Mister Impossible (Dreamer Trilogy #2)(61)



Declan liked coming to the Fenway Studios at the end of the day when Jordan was just waking up for her workday, which lasted all night. He liked that without any conversation they’d decided it was right for him to sit in the antique leather chair by the window and tell her about his day while she worked at her canvases. He liked that she had begun painting him again, although she refused to show him this portrait. He liked that she was trying to make him her sweetmetal. He liked watching her create her copies of El Jaleo and Madame X, her ability with the brush never failing to transfix him as she forged layer upon layer in oils, same as when he had first glimpsed her at the Fairy Market. Virginie Amélie Avegno Gautreau.

Jordan Hennessy.

He thought about her all the time.

He liked it all. He liked it very much.



“What are you thinking?” Matthew asked.

“What?”

“What are you thinking about?”

“I’m not thinking about anything, Matthew, I’m just waiting for Jordan like you are.”

The two brothers lingered in the Dutch Room in the Gardner museum, killing time until Jordan was meant to meet them for late lunch. Breakfast for her, since she probably was only just now waking up.

“You are thinking, though,” Matthew insisted. He had that whinge to his voice that indicated today was going to be one of his tricky days. “You’re thinking of things you’re going to talk about with Jordan. Why don’t you talk about them with me?”

He wasn’t wrong, which was an impressive display of discernment on his part. But it was no less aggravating. Declan said, “Because you’re two different people. I’m not going to copy-paste a conversation.”

“You just think I’m stupider than her,” Matthew said. “You save all the smart things to talk about with her and then just point out people walking dogs to me.”

“Do you or don’t you like it when I point out dogs?” Declan asked.

Matthew groused. “I don’t only like when you point out dogs. I want to know what you’re doing. What you’re, like, you know, thinking.”

“Fine,” Declan said. “I was wondering if these paintings are sweetmetals. If that’s why they were stolen.”

The green-wallpapered Dutch Room in the Gardner was notable for many things, including a Rembrandt self-portrait, a few Rubens, and some very excellent historical furniture, but it was now probably most famous for the things that weren’t there.

One cold March several decades before, two thieves dressed as policemen had stolen thirteen works, including a Rembrandt and a Vermeer. It remained the largest unsolved art heist in history. Any crime of that size would have been notable, but the loss was felt even more acutely because the Gardner museum was both small and unusual, unable to rebound in the way any other museum might have. Isabella Stewart Gardner had overseen every inch of the intimate museum’s creation. She’d acquired and placed every piece, micromanaged down to the building and tearing down of walls and other architectural features, and one of the requirements in her will was that nothing in the museum be changed after her death. Even widening one of the doorways a few inches for accessibility had required petitions and paperwork. This mandate meant that the museum couldn’t acquire new works or rearrange old ones to take the place of the stolen works. Instead, the empty frames had been hung back up where the pieces had been. In essence, the loss itself was now displayed—and what more universal piece of art could there be?

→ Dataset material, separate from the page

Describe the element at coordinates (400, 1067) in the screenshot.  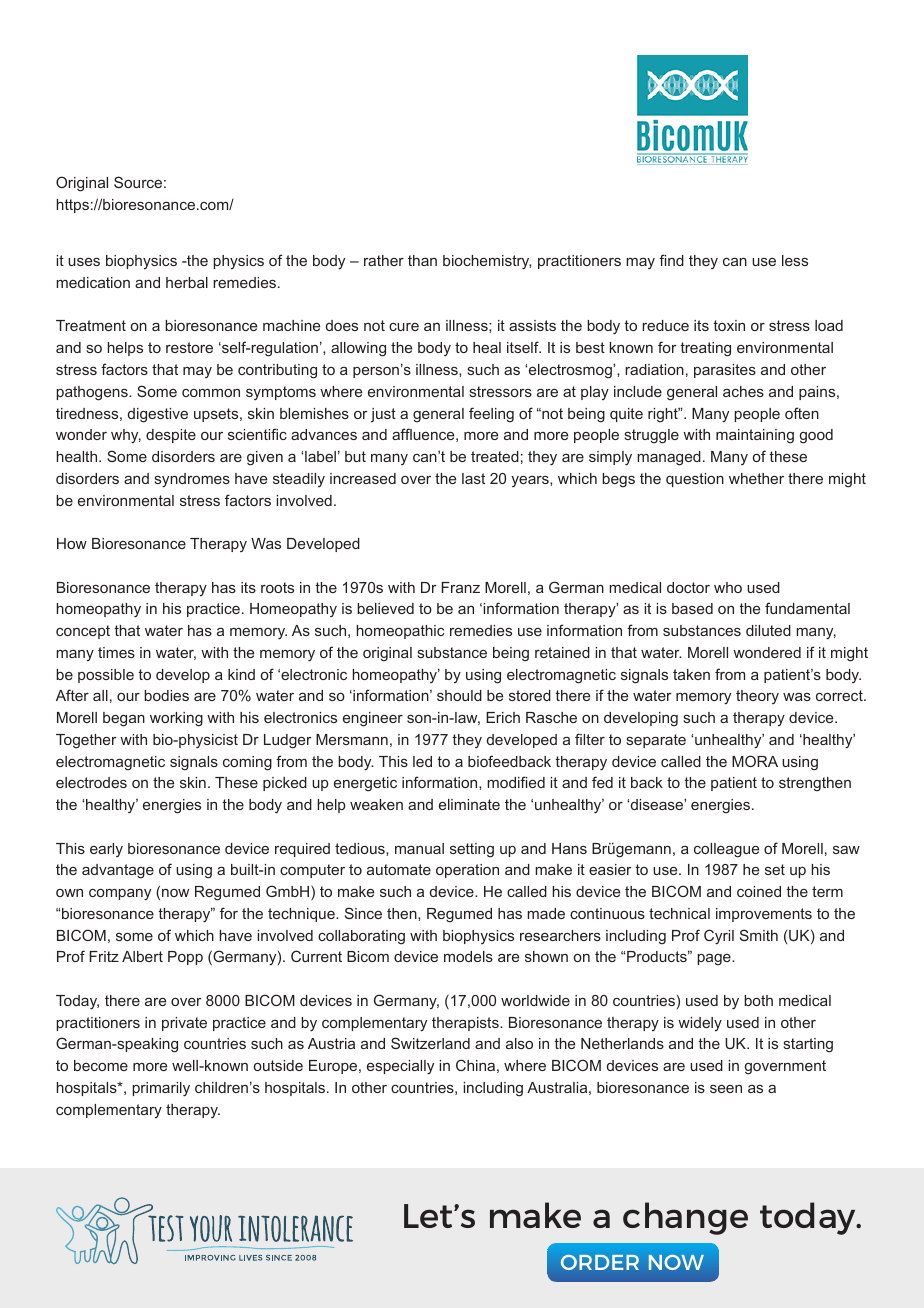
I see `especially` at that location.
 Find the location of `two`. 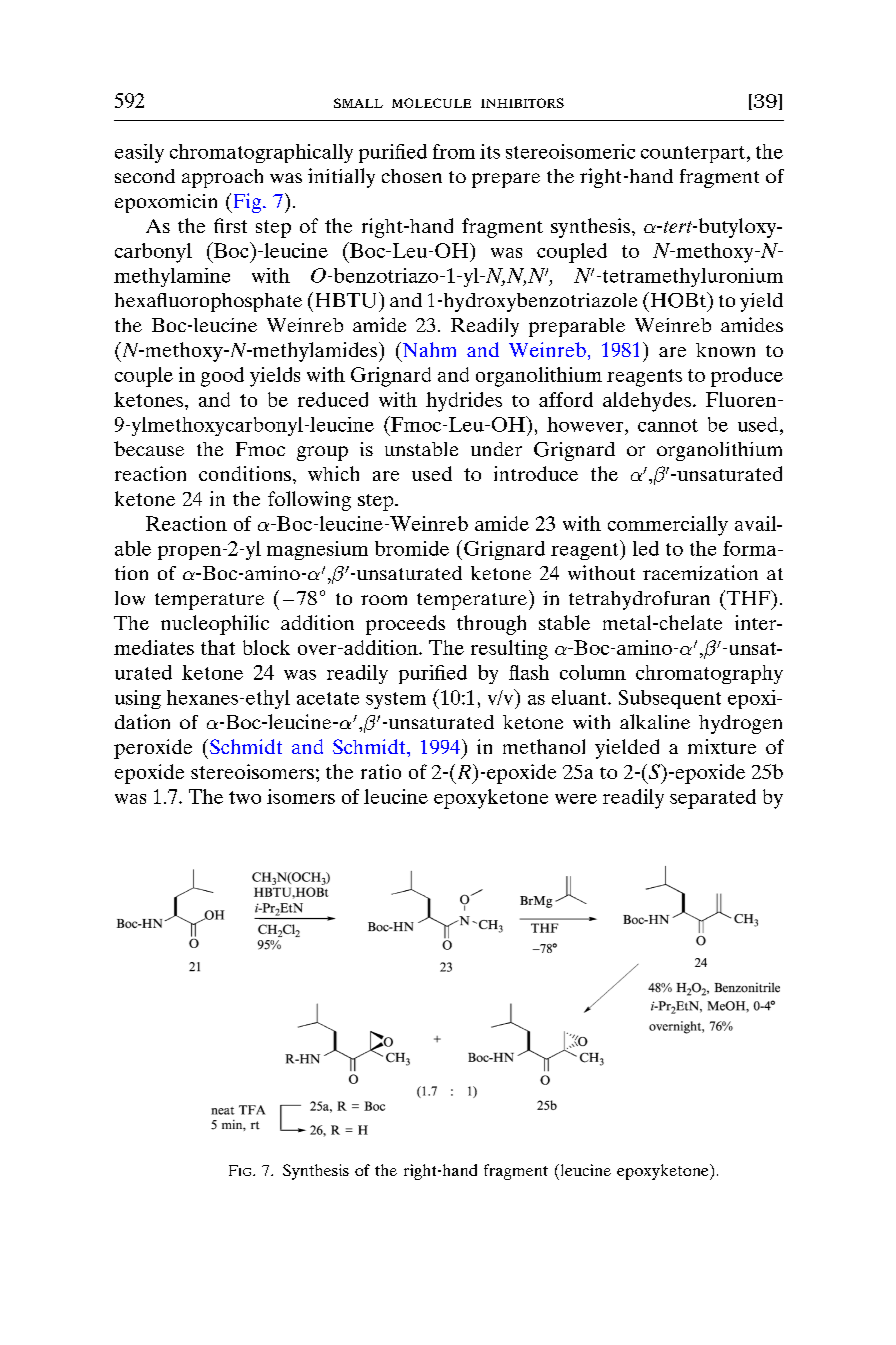

two is located at coordinates (245, 797).
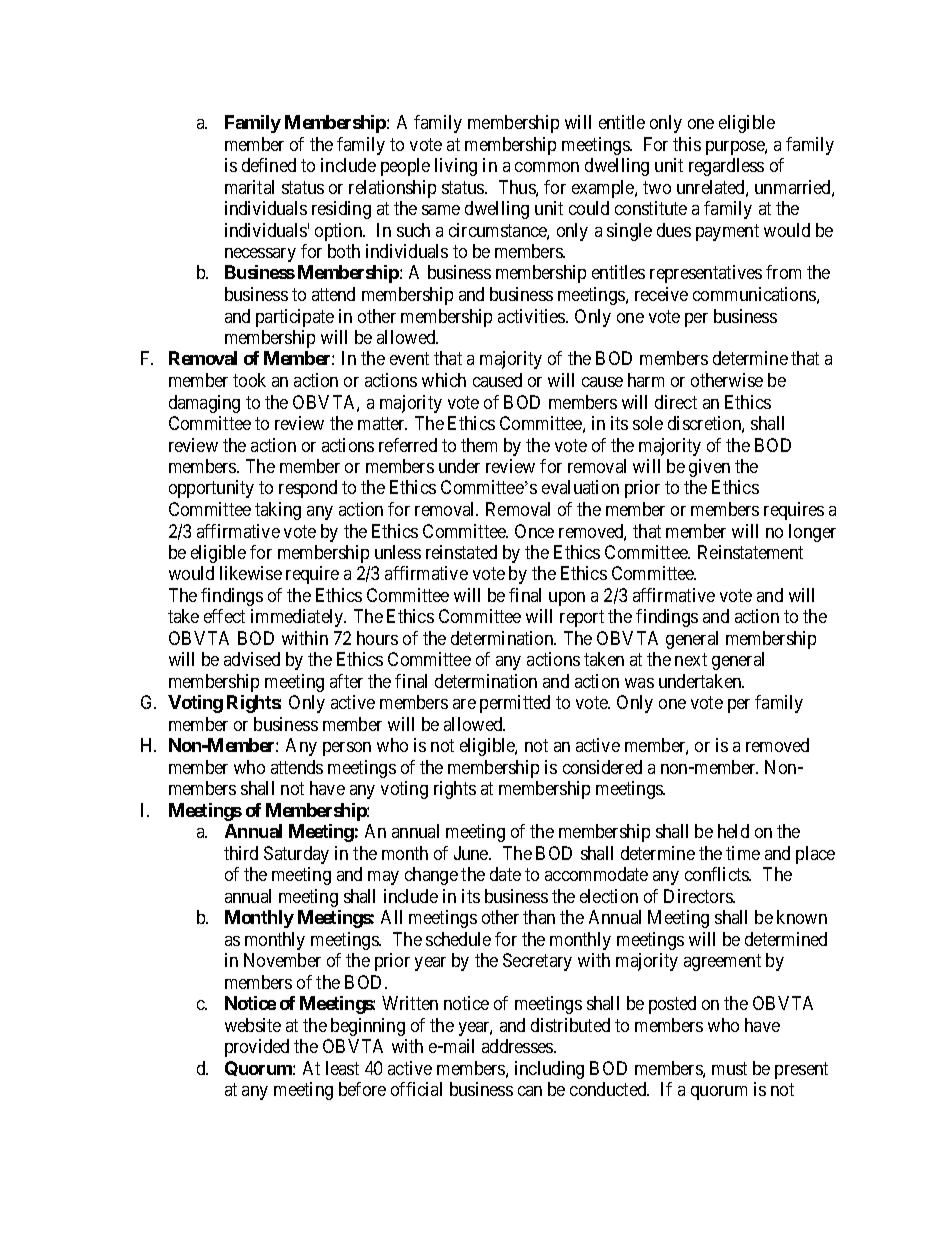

“Sweetmetals, why? Because they were weird choices? The stolen stuff, I mean?” Matthew asked, which, again, displayed slightly more focus than Declan had come to expect from his brother. He’d been paying attention on their many visits.

“Because they were weird, yes. Because there were more expensive pieces hanging just feet away and they left them. Because they took that bronze finial, of all things.”

“The bird thing,” said Matthew.

“Yes,” Declan echoed drily. This was more of what he expected from his brother. “The bird thing.”

For decades experts had been trying to understand why the thieves had taken the pieces they had, and why they had treated them the way they did. They’d hacked valuable canvases right out of the frame. They’d pocketed disparate works on paper. They’d taken the Shang dynasty bronze beaker that had been on the table in front of the Rembrandt they also stole. And of course, as Matthew noted, the bird thing—they had stolen a bronze eagle finial off the end of a random flagpole. Was it personal? Experts wondered. A random grab? What did these works have in common?

“I was thinking if they were sweetmetals, the randomness would make sense,” Declan said. “Or at least as much sense as any other explanation. It wouldn’t have been about traditional value or artistic merit. Just energy.”

“But why didn’t they take the dancing lady, then?”

“El Jaleo.”

“That’s what I said. Dancing lady with her arm on backward.”

Declan resented the somewhat accurate description of the painting but let it pass. “I don’t know. Maybe they ran out of time. Maybe it was too big. Maybe they had been told not to.”

“By who?”

“Powerful people are interested in these things,” Declan said. “Powerful people control a lot of them. It’s why we’re working very carefully.”